[Collected data]
···

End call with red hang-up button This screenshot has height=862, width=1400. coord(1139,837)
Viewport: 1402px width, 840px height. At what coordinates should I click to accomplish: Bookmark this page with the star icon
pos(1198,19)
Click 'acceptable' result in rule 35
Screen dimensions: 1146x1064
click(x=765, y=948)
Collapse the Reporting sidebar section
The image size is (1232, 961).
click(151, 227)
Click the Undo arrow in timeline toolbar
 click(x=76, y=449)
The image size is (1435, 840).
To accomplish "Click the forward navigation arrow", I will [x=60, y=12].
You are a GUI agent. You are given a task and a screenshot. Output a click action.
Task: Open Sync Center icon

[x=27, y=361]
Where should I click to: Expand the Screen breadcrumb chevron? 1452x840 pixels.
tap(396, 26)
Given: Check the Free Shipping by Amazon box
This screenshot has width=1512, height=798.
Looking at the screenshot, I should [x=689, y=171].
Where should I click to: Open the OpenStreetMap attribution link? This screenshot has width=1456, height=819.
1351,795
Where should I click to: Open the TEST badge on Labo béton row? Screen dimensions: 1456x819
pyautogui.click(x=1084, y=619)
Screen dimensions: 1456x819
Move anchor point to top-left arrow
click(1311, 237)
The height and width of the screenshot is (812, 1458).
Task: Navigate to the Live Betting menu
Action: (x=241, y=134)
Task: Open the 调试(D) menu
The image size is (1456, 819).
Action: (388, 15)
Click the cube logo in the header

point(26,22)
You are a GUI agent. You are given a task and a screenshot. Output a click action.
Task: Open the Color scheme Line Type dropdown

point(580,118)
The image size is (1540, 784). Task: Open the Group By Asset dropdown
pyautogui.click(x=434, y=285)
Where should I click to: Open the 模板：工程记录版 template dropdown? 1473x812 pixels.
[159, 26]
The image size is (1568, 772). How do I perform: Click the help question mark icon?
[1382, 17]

···

◆ Problem details ◆
Return the data in full, with each line kept exactly as it is.

◆ Your response ◆
End call with red hang-up button This screenshot has height=862, width=1400. coord(1139,837)
Viewport: 1402px width, 840px height. At what coordinates should I click to accomplish: Bookmark this page with the star icon
pos(1198,19)
Click 'acceptable' result in rule 35
Screen dimensions: 1146x1064
click(x=765, y=948)
Collapse the Reporting sidebar section
The image size is (1232, 961).
click(151, 227)
Click the Undo arrow in timeline toolbar
 click(x=76, y=449)
The image size is (1435, 840).
To accomplish "Click the forward navigation arrow", I will [x=60, y=12].
You are a GUI agent. You are given a task and a screenshot. Output a click action.
Task: Open Sync Center icon

[x=27, y=361]
Where should I click to: Expand the Screen breadcrumb chevron? 1452x840 pixels.
tap(396, 26)
Given: Check the Free Shipping by Amazon box
This screenshot has width=1512, height=798.
Looking at the screenshot, I should [x=689, y=171].
Where should I click to: Open the OpenStreetMap attribution link? This screenshot has width=1456, height=819.
1351,795
Where should I click to: Open the TEST badge on Labo béton row? Screen dimensions: 1456x819
pyautogui.click(x=1084, y=619)
Screen dimensions: 1456x819
Move anchor point to top-left arrow
click(1311, 237)
The height and width of the screenshot is (812, 1458).
Task: Navigate to the Live Betting menu
Action: (x=241, y=134)
Task: Open the 调试(D) menu
The image size is (1456, 819).
Action: (388, 15)
Click the cube logo in the header

point(26,22)
You are a GUI agent. You are given a task and a screenshot. Output a click action.
Task: Open the Color scheme Line Type dropdown

point(580,118)
The image size is (1540, 784). Task: Open the Group By Asset dropdown
pyautogui.click(x=434, y=285)
Where should I click to: Open the 模板：工程记录版 template dropdown? 1473x812 pixels.
[159, 26]
The image size is (1568, 772). How do I perform: Click the help question mark icon?
[1382, 17]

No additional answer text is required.